Each entry listed below should be reproduced word for word.
Content starts
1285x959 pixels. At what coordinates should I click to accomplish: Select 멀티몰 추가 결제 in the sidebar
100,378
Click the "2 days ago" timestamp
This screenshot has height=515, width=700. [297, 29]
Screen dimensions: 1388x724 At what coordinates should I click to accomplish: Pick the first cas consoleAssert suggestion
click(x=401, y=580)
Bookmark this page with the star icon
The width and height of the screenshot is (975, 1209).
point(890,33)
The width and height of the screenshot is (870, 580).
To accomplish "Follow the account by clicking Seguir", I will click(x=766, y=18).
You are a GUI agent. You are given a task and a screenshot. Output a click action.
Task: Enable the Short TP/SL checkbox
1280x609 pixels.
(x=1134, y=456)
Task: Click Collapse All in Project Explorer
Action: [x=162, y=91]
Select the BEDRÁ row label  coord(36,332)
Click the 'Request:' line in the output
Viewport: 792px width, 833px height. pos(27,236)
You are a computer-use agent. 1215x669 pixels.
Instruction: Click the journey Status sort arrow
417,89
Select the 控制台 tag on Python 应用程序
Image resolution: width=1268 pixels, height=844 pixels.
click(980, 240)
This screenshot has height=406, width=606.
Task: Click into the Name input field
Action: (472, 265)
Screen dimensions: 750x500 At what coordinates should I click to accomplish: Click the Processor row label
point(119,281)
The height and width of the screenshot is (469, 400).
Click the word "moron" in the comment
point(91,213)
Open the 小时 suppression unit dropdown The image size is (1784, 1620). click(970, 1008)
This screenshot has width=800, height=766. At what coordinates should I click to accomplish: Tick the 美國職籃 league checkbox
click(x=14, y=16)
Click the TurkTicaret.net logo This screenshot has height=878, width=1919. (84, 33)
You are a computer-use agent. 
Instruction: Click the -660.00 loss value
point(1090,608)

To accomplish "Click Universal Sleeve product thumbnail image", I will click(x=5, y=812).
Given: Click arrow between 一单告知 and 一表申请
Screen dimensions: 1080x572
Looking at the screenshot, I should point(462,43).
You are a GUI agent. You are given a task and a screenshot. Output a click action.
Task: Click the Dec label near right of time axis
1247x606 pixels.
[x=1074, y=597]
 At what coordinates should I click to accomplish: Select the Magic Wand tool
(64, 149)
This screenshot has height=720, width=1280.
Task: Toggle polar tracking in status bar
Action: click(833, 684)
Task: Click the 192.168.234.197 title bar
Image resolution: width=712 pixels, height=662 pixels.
Content ends
◆ Response:
1285x959 pixels. At what coordinates should I click to accomplish: Select 멀티몰 추가 결제 in the sidebar
100,378
Click the "2 days ago" timestamp
This screenshot has height=515, width=700. [297, 29]
Screen dimensions: 1388x724 At what coordinates should I click to accomplish: Pick the first cas consoleAssert suggestion
click(x=401, y=580)
Bookmark this page with the star icon
The width and height of the screenshot is (975, 1209).
point(890,33)
The width and height of the screenshot is (870, 580).
To accomplish "Follow the account by clicking Seguir", I will click(x=766, y=18).
You are a GUI agent. You are given a task and a screenshot. Output a click action.
Task: Enable the Short TP/SL checkbox
1280x609 pixels.
(x=1134, y=456)
Task: Click Collapse All in Project Explorer
Action: [x=162, y=91]
Select the BEDRÁ row label  coord(36,332)
Click the 'Request:' line in the output
Viewport: 792px width, 833px height. pos(27,236)
You are a computer-use agent. 1215x669 pixels.
Instruction: Click the journey Status sort arrow
417,89
Select the 控制台 tag on Python 应用程序
Image resolution: width=1268 pixels, height=844 pixels.
click(980, 240)
This screenshot has height=406, width=606.
Task: Click into the Name input field
Action: (472, 265)
Screen dimensions: 750x500 At what coordinates should I click to accomplish: Click the Processor row label
point(119,281)
The height and width of the screenshot is (469, 400).
Click the word "moron" in the comment
point(91,213)
Open the 小时 suppression unit dropdown The image size is (1784, 1620). click(970, 1008)
This screenshot has width=800, height=766. At what coordinates should I click to accomplish: Tick the 美國職籃 league checkbox
click(x=14, y=16)
Click the TurkTicaret.net logo This screenshot has height=878, width=1919. (84, 33)
You are a computer-use agent. 
Instruction: Click the -660.00 loss value
point(1090,608)

To accomplish "Click Universal Sleeve product thumbnail image", I will click(x=5, y=812).
Given: Click arrow between 一单告知 and 一表申请
Screen dimensions: 1080x572
Looking at the screenshot, I should point(462,43).
You are a GUI agent. You are given a task and a screenshot. Output a click action.
Task: Click the Dec label near right of time axis
1247x606 pixels.
[x=1074, y=597]
 At what coordinates should I click to accomplish: Select the Magic Wand tool
(64, 149)
This screenshot has height=720, width=1280.
Task: Toggle polar tracking in status bar
Action: click(833, 684)
Task: Click the 192.168.234.197 title bar
Image resolution: width=712 pixels, height=662 pixels.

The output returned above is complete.